- **What is required**: Set down the lines of the data exactly, starting at the first and stopping after the line containing "Click the Next button".
━━━━
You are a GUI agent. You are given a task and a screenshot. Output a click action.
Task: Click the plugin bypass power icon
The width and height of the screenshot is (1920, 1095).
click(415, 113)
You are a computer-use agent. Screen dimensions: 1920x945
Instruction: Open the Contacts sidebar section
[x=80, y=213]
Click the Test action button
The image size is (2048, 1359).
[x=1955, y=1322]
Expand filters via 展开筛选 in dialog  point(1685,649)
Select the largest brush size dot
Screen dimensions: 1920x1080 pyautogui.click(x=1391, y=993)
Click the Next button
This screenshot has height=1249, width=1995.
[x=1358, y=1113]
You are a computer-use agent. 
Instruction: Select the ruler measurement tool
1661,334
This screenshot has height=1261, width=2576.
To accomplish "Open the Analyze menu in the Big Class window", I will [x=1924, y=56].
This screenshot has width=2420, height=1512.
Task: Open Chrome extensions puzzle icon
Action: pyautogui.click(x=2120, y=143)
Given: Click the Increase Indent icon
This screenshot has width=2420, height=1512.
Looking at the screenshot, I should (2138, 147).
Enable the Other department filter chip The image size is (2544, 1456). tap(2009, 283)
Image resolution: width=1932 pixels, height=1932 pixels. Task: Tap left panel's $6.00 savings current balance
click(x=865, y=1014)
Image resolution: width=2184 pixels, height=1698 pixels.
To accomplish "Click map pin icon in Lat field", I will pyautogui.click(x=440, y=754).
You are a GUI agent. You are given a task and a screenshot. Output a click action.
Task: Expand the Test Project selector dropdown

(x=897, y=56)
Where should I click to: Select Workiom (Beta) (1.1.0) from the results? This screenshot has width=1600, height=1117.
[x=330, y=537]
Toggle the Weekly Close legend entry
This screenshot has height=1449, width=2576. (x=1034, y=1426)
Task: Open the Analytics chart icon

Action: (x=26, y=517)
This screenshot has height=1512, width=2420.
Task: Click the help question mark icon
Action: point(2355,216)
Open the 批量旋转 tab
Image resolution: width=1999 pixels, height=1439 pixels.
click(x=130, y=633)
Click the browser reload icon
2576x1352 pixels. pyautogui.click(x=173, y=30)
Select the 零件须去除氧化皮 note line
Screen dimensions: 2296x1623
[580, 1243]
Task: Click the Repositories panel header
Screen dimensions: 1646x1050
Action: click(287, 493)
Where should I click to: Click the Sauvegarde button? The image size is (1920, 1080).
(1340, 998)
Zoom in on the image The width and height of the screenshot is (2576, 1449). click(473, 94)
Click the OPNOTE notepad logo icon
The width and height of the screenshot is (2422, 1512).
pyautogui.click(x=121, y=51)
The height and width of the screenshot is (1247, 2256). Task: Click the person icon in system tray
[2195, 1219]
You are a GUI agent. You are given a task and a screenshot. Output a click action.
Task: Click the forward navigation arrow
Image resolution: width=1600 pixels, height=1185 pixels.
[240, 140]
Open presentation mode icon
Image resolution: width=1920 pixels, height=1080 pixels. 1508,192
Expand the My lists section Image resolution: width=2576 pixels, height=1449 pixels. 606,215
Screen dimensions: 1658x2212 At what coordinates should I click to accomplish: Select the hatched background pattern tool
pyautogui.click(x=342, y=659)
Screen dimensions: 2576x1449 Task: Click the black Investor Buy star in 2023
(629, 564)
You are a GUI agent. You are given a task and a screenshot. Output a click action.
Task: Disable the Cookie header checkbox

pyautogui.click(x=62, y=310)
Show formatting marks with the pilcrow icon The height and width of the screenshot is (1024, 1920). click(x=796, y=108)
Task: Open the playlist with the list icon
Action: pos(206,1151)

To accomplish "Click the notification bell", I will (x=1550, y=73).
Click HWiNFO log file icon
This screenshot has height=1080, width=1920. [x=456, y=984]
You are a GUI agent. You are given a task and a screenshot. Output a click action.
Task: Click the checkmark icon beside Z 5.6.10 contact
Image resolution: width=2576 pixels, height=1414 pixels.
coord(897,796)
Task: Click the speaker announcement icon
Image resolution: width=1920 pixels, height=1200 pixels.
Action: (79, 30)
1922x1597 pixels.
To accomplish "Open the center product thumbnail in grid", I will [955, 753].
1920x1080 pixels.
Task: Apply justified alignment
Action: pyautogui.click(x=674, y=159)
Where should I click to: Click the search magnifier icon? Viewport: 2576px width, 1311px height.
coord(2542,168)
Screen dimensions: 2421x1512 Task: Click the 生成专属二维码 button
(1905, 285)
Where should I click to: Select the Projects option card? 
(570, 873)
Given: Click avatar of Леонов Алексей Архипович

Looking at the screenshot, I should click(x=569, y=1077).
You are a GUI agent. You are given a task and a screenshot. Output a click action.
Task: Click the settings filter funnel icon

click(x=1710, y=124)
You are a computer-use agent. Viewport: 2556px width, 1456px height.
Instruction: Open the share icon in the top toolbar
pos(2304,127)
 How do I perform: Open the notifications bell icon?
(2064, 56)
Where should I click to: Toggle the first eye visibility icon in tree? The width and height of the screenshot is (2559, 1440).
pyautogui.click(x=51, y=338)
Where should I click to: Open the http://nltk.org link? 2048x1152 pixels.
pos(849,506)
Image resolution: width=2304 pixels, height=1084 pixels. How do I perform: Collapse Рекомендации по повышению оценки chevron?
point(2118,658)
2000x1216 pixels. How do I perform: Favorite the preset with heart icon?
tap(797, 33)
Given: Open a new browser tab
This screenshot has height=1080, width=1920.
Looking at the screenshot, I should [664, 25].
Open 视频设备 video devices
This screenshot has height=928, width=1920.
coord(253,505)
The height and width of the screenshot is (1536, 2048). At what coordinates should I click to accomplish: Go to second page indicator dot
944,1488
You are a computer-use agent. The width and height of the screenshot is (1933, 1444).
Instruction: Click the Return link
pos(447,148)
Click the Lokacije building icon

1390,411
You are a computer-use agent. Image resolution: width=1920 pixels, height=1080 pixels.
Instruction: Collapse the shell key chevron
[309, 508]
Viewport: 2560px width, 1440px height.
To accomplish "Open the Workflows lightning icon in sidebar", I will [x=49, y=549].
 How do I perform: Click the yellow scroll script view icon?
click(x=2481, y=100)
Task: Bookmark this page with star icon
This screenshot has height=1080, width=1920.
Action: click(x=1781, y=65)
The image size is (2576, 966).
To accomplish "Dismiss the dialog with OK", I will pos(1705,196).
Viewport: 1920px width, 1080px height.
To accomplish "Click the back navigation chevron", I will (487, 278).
━━━━
- **Response area**:
You are a GUI agent. You are given a task and a screenshot. Output a click action.
Task: Click the plugin bypass power icon
The width and height of the screenshot is (1920, 1095).
click(415, 113)
You are a computer-use agent. Screen dimensions: 1920x945
Instruction: Open the Contacts sidebar section
[x=80, y=213]
Click the Test action button
The image size is (2048, 1359).
[x=1955, y=1322]
Expand filters via 展开筛选 in dialog  point(1685,649)
Select the largest brush size dot
Screen dimensions: 1920x1080 pyautogui.click(x=1391, y=993)
Click the Next button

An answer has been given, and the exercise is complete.